Say for instance that you write a function, which amongst other things, create and populates a file, and then sets the permissions on that file. Most of the time when your application calls the function you want the file permissions set to "rw" (read/write), but on some rare occasions you want your application to set the permission to "r" (read only).
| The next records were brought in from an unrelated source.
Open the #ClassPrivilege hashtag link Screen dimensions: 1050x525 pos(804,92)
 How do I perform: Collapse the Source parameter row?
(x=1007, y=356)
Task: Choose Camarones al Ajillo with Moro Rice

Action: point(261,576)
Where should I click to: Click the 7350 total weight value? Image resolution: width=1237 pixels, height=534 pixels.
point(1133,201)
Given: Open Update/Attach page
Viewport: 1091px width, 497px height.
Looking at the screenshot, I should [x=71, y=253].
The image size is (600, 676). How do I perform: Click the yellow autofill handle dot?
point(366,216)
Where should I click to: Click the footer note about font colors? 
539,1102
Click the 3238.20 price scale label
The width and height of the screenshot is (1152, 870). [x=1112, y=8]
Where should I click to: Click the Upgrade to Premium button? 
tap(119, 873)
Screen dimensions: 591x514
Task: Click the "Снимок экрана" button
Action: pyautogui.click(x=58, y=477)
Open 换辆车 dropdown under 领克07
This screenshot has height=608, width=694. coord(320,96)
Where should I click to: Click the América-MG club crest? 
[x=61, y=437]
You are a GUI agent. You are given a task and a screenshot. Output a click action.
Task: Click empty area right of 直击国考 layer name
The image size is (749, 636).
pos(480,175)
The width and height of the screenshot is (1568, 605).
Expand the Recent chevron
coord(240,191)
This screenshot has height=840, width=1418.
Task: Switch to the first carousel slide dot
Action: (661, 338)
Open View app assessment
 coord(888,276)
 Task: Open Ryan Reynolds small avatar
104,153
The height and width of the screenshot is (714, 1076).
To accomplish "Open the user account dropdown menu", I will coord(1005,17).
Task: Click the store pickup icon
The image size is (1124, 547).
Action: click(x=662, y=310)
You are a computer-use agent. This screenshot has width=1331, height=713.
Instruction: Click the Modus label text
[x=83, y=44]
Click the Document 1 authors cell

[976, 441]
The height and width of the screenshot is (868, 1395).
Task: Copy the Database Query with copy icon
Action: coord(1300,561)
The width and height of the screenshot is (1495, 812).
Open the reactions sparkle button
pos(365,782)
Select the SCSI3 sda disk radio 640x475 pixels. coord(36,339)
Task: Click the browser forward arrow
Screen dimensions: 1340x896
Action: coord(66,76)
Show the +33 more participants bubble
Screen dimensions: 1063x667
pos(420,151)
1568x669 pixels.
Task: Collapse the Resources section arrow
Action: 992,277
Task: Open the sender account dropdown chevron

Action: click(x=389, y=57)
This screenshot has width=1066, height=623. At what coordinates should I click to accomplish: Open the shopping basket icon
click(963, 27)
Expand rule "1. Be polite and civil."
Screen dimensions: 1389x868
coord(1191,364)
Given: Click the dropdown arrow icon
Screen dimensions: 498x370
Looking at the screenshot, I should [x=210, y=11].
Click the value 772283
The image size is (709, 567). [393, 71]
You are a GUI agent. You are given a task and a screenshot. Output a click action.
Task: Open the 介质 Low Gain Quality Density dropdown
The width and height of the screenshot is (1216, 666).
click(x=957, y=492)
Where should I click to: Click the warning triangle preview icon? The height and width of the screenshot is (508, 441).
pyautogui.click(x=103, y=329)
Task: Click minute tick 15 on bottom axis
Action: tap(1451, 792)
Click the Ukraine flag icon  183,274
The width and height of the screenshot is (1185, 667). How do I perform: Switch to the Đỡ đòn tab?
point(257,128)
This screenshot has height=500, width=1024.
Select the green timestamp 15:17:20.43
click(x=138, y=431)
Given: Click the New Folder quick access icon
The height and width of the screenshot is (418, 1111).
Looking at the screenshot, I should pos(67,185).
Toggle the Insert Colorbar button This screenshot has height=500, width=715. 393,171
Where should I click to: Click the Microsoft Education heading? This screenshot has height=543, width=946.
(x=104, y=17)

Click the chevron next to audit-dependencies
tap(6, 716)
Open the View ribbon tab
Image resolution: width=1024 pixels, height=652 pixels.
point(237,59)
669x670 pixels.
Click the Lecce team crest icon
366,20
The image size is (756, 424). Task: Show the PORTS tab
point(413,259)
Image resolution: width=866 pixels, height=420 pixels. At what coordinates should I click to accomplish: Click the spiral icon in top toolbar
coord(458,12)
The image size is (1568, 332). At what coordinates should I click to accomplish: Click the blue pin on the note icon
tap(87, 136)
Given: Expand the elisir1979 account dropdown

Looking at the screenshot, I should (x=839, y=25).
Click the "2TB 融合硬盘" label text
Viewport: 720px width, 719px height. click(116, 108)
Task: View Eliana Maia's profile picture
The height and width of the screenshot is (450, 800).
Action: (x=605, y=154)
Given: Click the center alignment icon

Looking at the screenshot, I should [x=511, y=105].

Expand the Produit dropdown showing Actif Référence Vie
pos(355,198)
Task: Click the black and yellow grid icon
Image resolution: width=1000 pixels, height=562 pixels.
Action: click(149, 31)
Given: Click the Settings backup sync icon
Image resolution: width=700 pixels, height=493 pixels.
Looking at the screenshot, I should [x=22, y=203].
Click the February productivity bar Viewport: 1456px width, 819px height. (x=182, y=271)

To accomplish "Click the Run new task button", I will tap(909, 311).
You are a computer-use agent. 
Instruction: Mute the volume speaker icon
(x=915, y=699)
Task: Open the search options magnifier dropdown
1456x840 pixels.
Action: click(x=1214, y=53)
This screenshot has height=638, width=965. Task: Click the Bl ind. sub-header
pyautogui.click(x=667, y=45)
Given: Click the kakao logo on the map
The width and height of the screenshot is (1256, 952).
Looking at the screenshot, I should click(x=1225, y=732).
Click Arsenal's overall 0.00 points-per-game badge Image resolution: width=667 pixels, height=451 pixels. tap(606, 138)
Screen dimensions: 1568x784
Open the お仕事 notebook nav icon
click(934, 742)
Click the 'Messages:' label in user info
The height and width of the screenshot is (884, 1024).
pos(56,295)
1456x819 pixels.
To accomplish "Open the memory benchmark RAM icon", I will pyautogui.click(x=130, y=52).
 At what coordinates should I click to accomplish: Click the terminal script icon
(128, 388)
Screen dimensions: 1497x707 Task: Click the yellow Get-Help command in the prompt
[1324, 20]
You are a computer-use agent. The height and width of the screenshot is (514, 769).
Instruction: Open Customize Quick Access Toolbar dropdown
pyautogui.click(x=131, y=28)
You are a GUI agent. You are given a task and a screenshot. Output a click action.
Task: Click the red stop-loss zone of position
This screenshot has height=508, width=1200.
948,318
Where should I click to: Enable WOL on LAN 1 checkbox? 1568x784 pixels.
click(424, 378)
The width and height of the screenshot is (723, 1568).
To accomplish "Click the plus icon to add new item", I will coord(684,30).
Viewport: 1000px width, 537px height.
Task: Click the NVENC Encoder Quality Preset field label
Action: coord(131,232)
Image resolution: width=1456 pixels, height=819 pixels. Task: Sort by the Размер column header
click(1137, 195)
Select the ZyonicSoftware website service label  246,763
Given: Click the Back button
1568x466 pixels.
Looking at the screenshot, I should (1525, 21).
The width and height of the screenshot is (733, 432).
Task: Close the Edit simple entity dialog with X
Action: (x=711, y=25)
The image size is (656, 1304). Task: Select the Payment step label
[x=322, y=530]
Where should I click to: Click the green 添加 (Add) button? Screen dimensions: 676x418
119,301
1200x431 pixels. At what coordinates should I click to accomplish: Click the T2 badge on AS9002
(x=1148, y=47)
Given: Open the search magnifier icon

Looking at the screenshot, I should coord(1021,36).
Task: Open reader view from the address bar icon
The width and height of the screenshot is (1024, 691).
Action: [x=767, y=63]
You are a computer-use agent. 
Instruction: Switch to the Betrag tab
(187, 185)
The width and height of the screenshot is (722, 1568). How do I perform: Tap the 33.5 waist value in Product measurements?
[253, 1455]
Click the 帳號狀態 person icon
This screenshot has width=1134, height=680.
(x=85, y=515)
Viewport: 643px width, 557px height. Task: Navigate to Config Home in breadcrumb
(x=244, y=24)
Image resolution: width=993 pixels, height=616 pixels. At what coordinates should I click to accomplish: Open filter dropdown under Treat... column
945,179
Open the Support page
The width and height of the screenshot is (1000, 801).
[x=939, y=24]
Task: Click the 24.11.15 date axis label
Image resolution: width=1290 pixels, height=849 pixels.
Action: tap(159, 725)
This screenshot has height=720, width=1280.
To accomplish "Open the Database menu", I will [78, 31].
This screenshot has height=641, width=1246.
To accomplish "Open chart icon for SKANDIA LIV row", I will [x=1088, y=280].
It would be a good idea to make the permissions argument have a default value of "rw" :

#---------------- Example 3
def write_file(data, file_name, permission="rw"):
    ...
    # Code to write file and set permission goes here
    return  0 # Success
 
write_file(data1, "data1.txt") # written with rw permission
...
write_file(data2, "data2.txt")
...
write_file(LicenseInfo, "LicenseReadme.txt", "r") # Don't want the license file to be changed


You can see how having a sensible default value makes the code readable, but not cluttered.

And now to the gotcha : There is a danger lurking here - which I will demonstrate in my next set of examples :

Imagine you are writing a system to record students as they enrol for courses at a college, and the first thing you need to do is to record the Student's name on a list - so you write a function as below :

#---------------- Example 4
>>> def RegisterStudent(student, existing_students=[]):
...    existing_students.append[student]
...    return existing_students
>>>
>>> class1 = RegisterStudent("John")
>>> class1
["John"]
>>> class1 = RegisterStudent("Mark", class1)
>>> class1
["John", Mark"]
>>> # ---------------------------- All Good so far


You intention is by having the default argument as an empty list, you can create multiple lists one for each course, and you can signify the creation of a new list by omitting the existing_students argument (since when it is a new list there are no existing students.

Now - lets try to create another student list for a second course, using the RegisterStudent function above

#---------------- Example 5
>>> class2 = RegisterStudent("Lucas") # This should work - shouldn't it ?
>>> # -------- Lets check
>>> class2
['John', 'Mark', 'Lucas'] # We have the names from class1 in our list too
>>> # -------- and even worse ?
>>> class1
['John', 'Mark', 'Lucas']
>>> class1 is class2   # They are the same list (the same object)
True


So clearly this does not work - but why not ? How did our two default lists, end up with the same object.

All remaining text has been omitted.